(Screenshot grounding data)

----------------

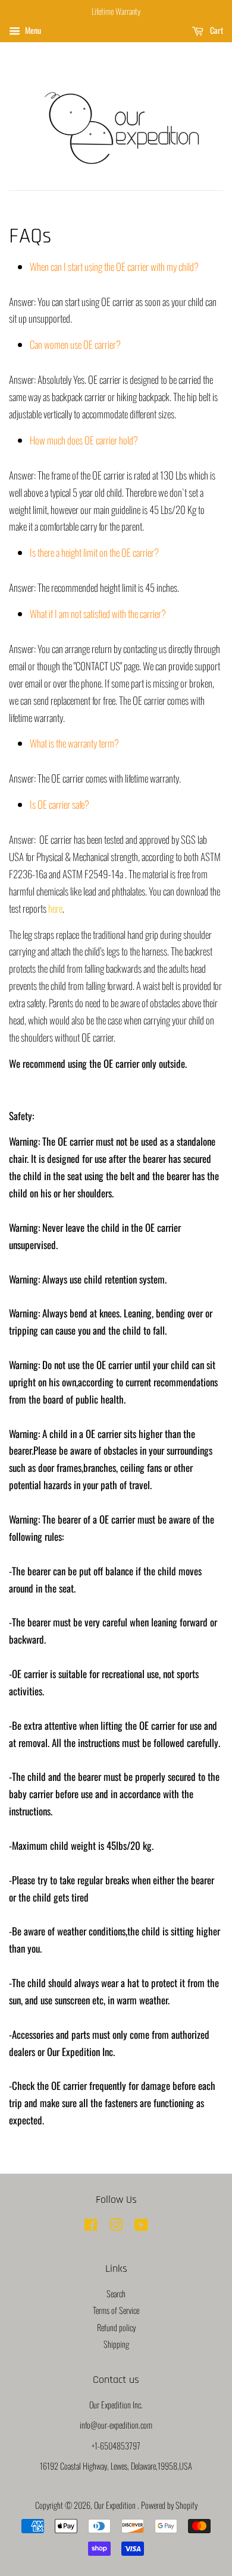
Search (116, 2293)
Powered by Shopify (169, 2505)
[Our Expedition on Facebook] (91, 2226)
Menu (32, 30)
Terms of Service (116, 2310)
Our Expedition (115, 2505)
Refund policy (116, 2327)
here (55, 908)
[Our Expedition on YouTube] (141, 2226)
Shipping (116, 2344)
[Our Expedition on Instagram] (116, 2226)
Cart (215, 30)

----------------

Work instruction:
Pull every line with the word "Expedition" from the data.

Solution to the exercise:
[Our Expedition on Facebook] (91, 2226)
Our Expedition (115, 2505)
[Our Expedition on YouTube] (141, 2226)
[Our Expedition on Instagram] (116, 2226)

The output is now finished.